The marble statue clutches a broken crown, bows its head in despair, and a single tear runs down its cheek. Off screen is its shackled ankle.
Le génie du mal (Lucifer of Liège) by Guillaume Geefs, known among other things for the remorseful tear coursing out of its left eye

"It is not enough to know we want freedom. We have to practice it. We have to be able to live it out together."

Jasmine Syedullah, PhD

We belong to a point of history that is the culmination of belief systems of binaries, the most prominent being the conception of "good" versus "evil" as started by Zoroastrianism. With access to more historical information and timely current event reporting than ever before, it behooves us as people to recognize how such binary thinking leads to villainization of others, which then leads to mass destruction and trauma. It is time for the rise of religious frameworks and belief systems that recognize the inherent value of all living beings and balk against oppressive systems that seek to dominate and extinguish.

Restorative Luciferianism is a healing, spiritual variation of anti-assimilationism. Assimilation is commonly recognized as the process of which immigrants moving to a new land sacrifice their authentic ways of being in order to find safety by mirroring the dominant culture, which in the current United States is white supremacy. Like the migrants of today, many of us have had our bodies or very selves villainized or forced to assimilate by messages from ruling classes with the goal of either extracting our labor or eliminating our existences entirely. Assimilationism is an enabler of racism, sexism, queerphobias, poverty, and other forms of violence. To be anti-assimilationist spiritually is to rescue oneself from oppression and advocate for the rights and quality of life of all living beings as part of one's spiritual practice.

Per its name, Restorative Luciferianism centers Lucifer as a figure of pride, rebellion, and opposition to the status quo. Lucifer may be seen as a fallen angel, a polytheistic deity, a deva, a concept or concept-being, an archetype, or a part of one's conscience depending on differing religious cosmological frameworks. On this blog, he is written as the author experiences him, which is as a fully independent and autonomous being with his own personality, habits, and preferences.

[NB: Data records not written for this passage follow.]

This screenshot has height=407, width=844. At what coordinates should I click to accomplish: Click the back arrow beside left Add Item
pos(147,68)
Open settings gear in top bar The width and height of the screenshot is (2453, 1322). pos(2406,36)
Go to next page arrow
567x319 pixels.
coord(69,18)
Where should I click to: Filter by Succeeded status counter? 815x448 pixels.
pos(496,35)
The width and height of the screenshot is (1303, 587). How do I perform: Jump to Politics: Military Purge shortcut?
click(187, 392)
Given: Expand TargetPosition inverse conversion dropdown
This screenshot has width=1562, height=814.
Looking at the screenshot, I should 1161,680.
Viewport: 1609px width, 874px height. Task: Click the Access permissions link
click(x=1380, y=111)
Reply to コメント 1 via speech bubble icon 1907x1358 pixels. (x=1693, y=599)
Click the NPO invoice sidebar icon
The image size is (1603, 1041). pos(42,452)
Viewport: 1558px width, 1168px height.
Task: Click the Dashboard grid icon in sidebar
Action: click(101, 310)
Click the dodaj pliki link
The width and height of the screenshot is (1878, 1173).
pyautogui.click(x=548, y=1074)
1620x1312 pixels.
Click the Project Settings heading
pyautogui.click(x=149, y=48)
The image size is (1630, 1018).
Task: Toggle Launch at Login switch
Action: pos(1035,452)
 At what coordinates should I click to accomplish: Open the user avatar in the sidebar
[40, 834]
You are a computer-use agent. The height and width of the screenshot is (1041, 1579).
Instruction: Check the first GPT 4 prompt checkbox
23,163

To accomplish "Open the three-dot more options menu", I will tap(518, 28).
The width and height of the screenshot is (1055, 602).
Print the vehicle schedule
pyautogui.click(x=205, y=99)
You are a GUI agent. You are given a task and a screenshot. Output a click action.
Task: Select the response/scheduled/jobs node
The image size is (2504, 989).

Restorative Luciferianism takes part of its name from restorative justice, a movement envisioned and led by Black, Indigenous, People of Color (BIPOC) prison abolitionists. Restorative justice offers an alternative framework to the carceral system currently run within the United States. In this alternative framework, people and relationships are centered over laws and punishments. Restorative justice holds the core belief that there are harmful actions instead of "criminals" or bad people. As a result from a spiritual perspective, there are no devils nor demons, only living beings who can be brought accountable for causing harm and propelled toward pathways of healing and transformation.

May all beings be freed into their true, authentic, and compassionate natures!